Hunter did not specify what work Boeing wants more money for.
Boeing declined to respond to Hunter’s comments.
“We continue to make steady progress on the VC-25B program, while navigating through some challenges,” a company spokesperson said in an emailed statement. “It’s an honor to be entrusted with this responsibility and we take particular pride in this work. Our focus is on delivering two exceptional Air Force One airplanes for the country.”
In April, Boeing CEO Dave Calhoun lamented that his predecessor had agreed to the terms of the $4 billion Air Force One contract, which was negotiated in part by former President Donald Trump.

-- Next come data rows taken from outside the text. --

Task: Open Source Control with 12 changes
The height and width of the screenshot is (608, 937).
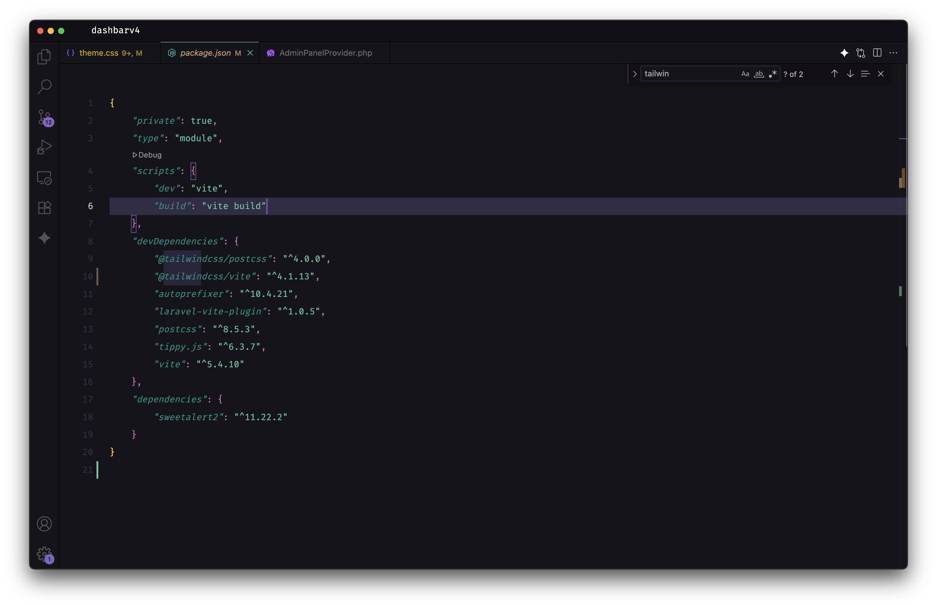Action: (x=44, y=117)
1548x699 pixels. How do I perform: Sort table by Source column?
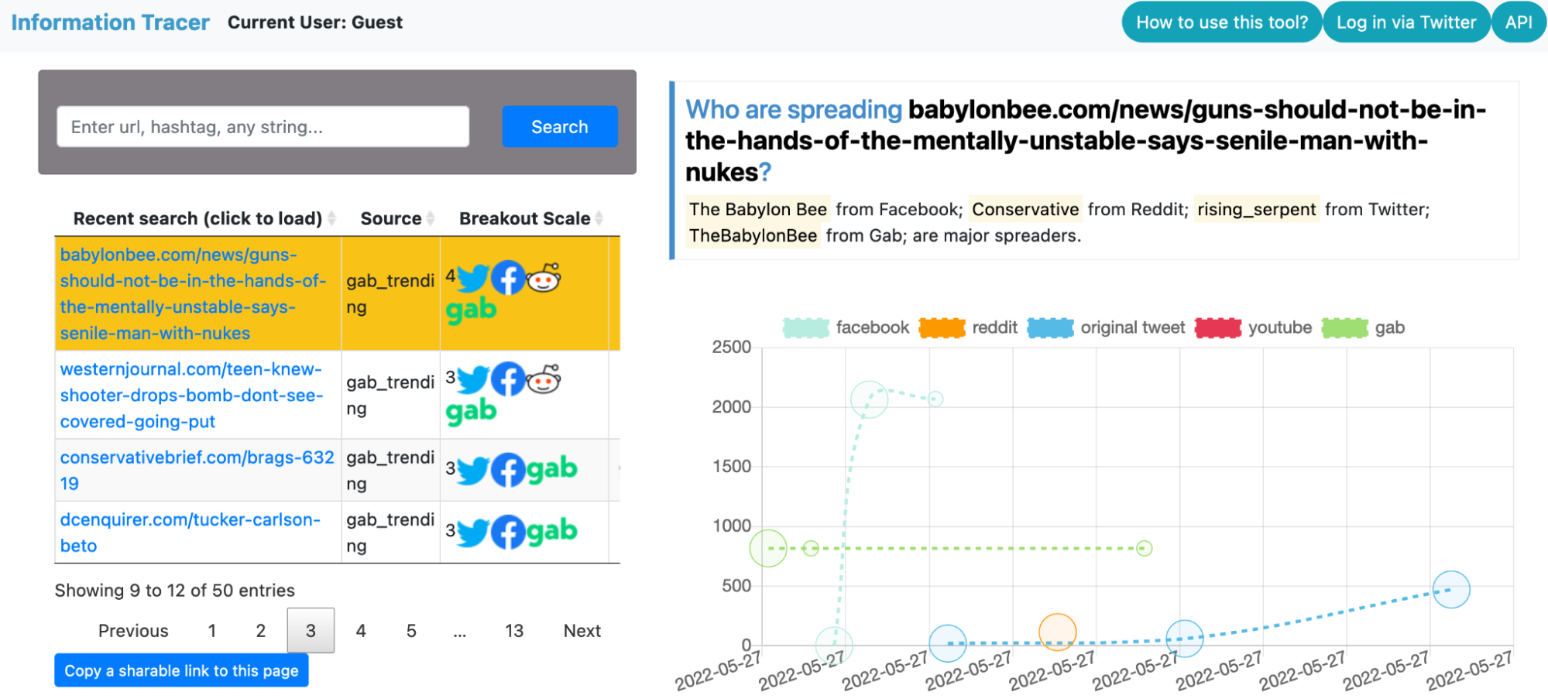[x=391, y=218]
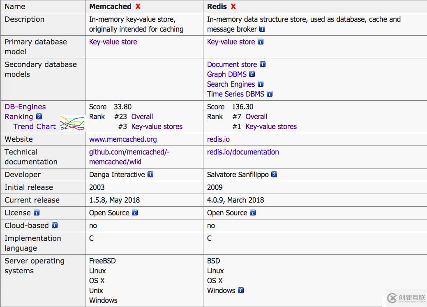Click info icon beside License row label
The image size is (427, 307).
[x=37, y=213]
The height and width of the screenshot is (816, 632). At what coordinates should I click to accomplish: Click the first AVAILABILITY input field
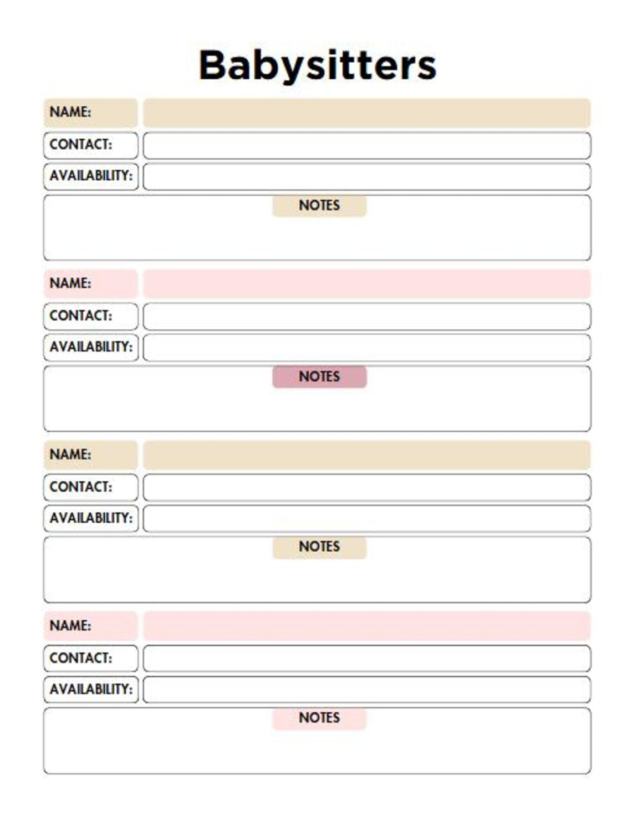click(367, 177)
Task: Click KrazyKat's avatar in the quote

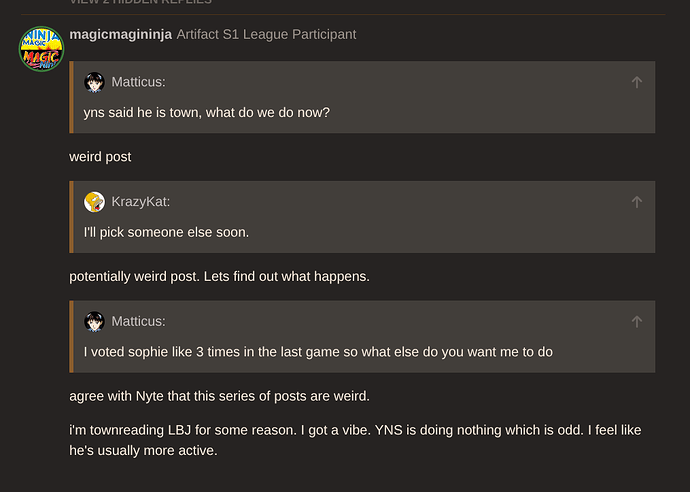Action: (x=95, y=202)
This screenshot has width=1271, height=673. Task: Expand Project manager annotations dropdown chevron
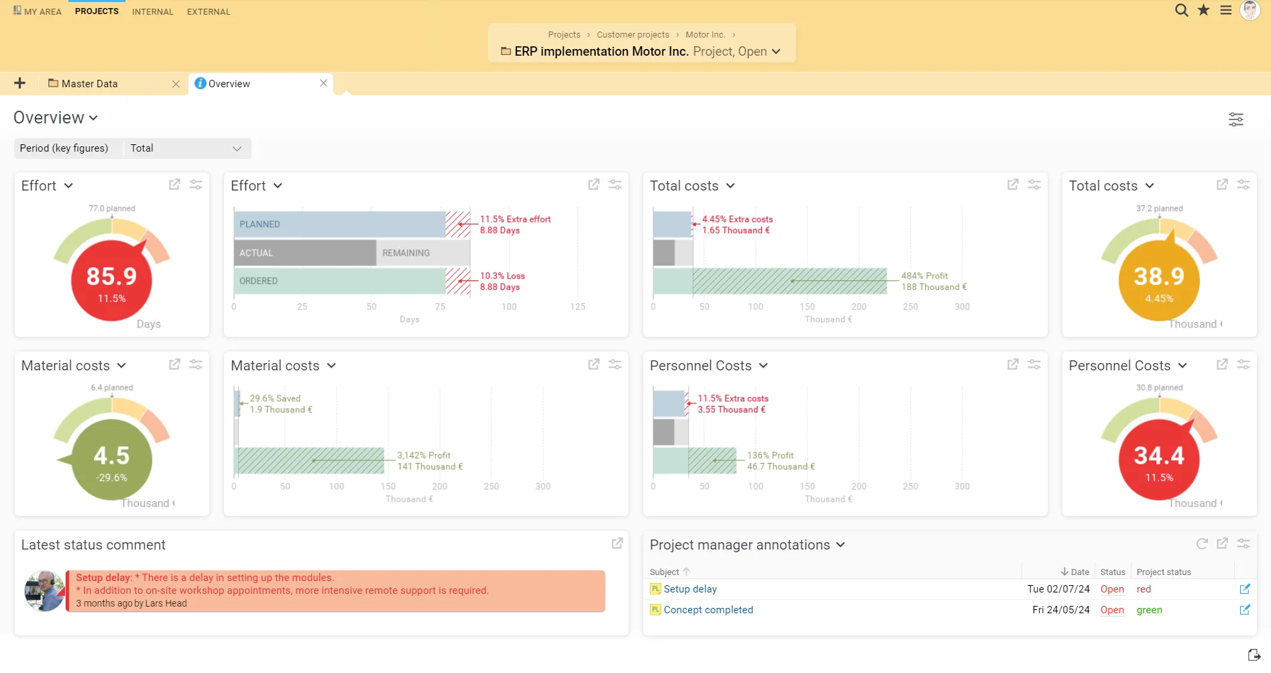(840, 545)
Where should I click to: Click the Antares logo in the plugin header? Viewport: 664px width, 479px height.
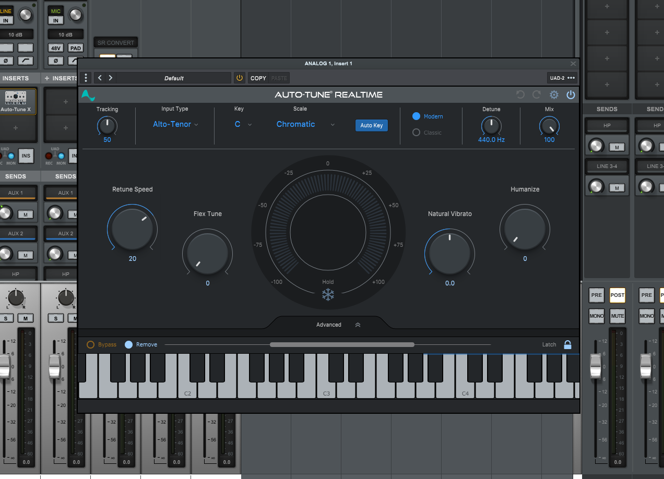[x=88, y=95]
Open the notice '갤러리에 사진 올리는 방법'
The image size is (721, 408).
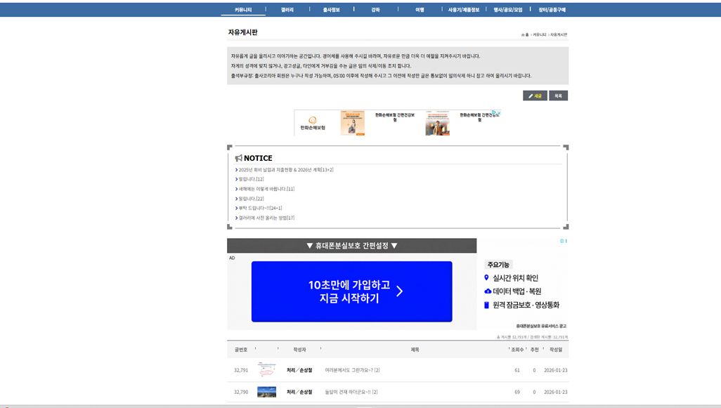coord(266,218)
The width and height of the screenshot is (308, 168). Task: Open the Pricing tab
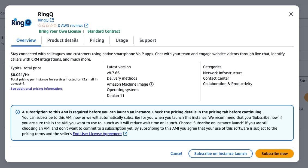97,40
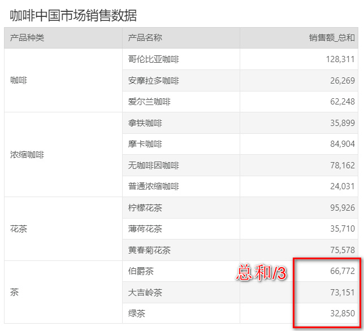This screenshot has width=364, height=331.
Task: Select the 咖啡 category cell
Action: [19, 80]
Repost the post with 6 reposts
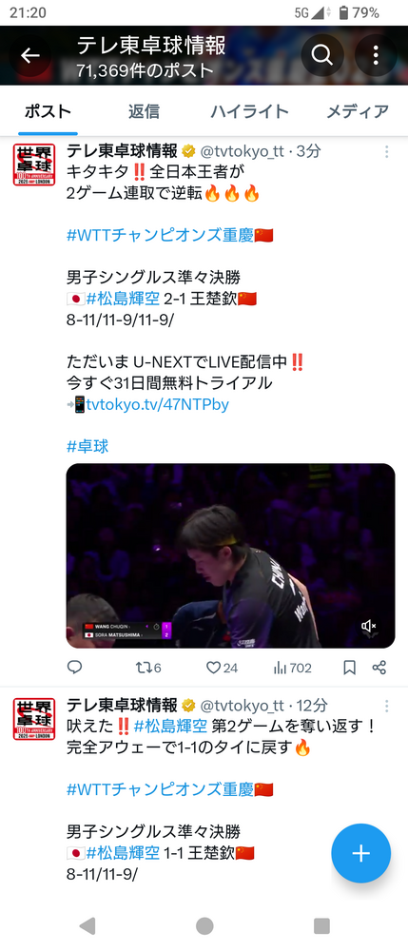 pyautogui.click(x=148, y=668)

Already two years behind schedule, Boeing has lost $1.1 billion during the complicated process of converting a pair of passenger 747 airliners into a high-tech flying White House. Boeing has blamed the majority of its problems on a subcontractor and pandemic-related supply chain and workforce issues. Earlier this month, the Government Accountability Office said Boeing was having trouble hiring enough skilled workers to build the plane due to a competitive job market and the high-level security clearances needed to work on the plane.
Hunter said that Bill LaPlante, defense undersecretary for acquisition and sustainment, has not yet approved a new formal schedule for the project, but expects the planes won’t be ready to fly the president until 2026 or 2027.
“Because there is a schedule slip...we'll have to have a conversation [and] dialogue with Boeing about what is the consequence of that,” Hunter said.